How clothe in beauty each familiar scene,
Till all was classic on my native green!

As the drained fountain, filled with autumn leaves,
The field swept naked of its garnered sheaves,
So wastes at noon the promise of our dawn,
The springs all choking, and the harvest gone.

Yet hear the lay of one whose natal star
Still seemed the brightest when it shone afar;
Whose cheek, grown pallid with ungracious toil,
Glows in the welcome of his parent soil;
And ask no garlands sought beyond the tide,
But take the leaflets gathered at your side.

II.
But times were changed; the torch of terror came,
To light the summits with the beacon’s flame;
The streams ran crimson, the tall mountain pines
Rose a new forest o’er embattled lines;
The bloodless sickle lent the warrior’s steel,
The harvest bowed beneath his chariot wheel;
Where late the wood-dove sheltered her repose
The raven waited for the conflict’s close;
The cuirassed sentry walked his sleepless round
Where Daphne smiled or Amaryllis frowned;
Where timid minstrels sung their blushing charms,
Some wild Tyrtaeus called aloud, “To arms!”

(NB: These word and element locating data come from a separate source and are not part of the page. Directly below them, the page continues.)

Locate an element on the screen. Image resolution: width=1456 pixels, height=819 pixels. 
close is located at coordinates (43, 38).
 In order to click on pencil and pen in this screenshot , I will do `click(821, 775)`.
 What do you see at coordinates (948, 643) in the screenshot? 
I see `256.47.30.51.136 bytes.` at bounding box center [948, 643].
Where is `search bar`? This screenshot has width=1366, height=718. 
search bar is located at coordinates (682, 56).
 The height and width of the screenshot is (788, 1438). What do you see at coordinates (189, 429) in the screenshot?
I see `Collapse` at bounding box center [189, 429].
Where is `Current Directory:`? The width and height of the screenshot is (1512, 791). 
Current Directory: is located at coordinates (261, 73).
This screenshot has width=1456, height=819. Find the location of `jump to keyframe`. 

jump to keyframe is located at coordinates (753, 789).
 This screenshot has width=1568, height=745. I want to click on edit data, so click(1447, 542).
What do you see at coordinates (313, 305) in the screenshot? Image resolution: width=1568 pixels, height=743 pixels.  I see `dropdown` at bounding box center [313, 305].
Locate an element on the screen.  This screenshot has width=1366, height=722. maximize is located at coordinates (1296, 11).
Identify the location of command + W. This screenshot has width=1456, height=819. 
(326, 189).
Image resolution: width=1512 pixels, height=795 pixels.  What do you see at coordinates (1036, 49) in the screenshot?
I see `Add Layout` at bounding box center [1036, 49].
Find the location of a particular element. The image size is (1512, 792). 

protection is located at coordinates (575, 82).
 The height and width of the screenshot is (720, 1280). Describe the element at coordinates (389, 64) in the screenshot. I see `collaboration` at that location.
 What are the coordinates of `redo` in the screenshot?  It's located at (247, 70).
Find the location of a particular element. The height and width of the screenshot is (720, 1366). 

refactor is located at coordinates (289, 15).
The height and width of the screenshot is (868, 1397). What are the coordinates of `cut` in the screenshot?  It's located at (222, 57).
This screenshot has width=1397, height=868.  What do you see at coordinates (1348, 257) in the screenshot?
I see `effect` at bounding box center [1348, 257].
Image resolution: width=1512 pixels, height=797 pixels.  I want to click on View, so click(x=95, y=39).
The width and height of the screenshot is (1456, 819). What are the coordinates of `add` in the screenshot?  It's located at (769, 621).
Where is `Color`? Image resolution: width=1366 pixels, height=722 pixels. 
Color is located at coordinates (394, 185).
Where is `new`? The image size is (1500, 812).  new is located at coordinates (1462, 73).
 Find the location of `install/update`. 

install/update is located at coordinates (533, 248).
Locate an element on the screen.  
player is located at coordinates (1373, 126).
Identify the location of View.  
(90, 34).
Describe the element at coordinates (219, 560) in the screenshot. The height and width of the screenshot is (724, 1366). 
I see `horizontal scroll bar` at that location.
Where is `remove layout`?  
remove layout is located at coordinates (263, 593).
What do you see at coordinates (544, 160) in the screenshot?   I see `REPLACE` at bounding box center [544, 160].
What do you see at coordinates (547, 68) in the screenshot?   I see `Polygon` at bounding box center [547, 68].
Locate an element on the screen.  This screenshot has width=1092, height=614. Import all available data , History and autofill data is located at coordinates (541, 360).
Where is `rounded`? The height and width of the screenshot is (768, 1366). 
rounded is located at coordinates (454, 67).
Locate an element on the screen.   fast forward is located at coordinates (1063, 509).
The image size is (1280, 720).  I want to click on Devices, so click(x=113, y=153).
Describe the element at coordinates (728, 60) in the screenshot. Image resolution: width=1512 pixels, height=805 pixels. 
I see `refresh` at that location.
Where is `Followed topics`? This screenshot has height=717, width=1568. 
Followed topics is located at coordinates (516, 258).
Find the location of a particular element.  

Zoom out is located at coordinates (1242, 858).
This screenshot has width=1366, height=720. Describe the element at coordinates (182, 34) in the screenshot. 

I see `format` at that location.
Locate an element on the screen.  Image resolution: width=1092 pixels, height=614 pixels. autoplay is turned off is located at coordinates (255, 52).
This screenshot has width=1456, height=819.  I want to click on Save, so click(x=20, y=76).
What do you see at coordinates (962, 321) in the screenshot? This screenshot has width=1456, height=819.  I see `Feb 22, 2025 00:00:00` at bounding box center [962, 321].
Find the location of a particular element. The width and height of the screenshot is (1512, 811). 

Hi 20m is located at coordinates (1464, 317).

When Glory wakes, when fiery spirits leap,
Roused by her accents from their tranquil sleep,
The ray that flashes from the soldier’s crest
Lights, as it glances, in the poet’s breast;—­
Not in pale dreamers, whose fantastic lay
Toys with smooth trifles like a child at play,
But men, who act the passions they inspire,
Who wave the sabre as they sweep the lyre!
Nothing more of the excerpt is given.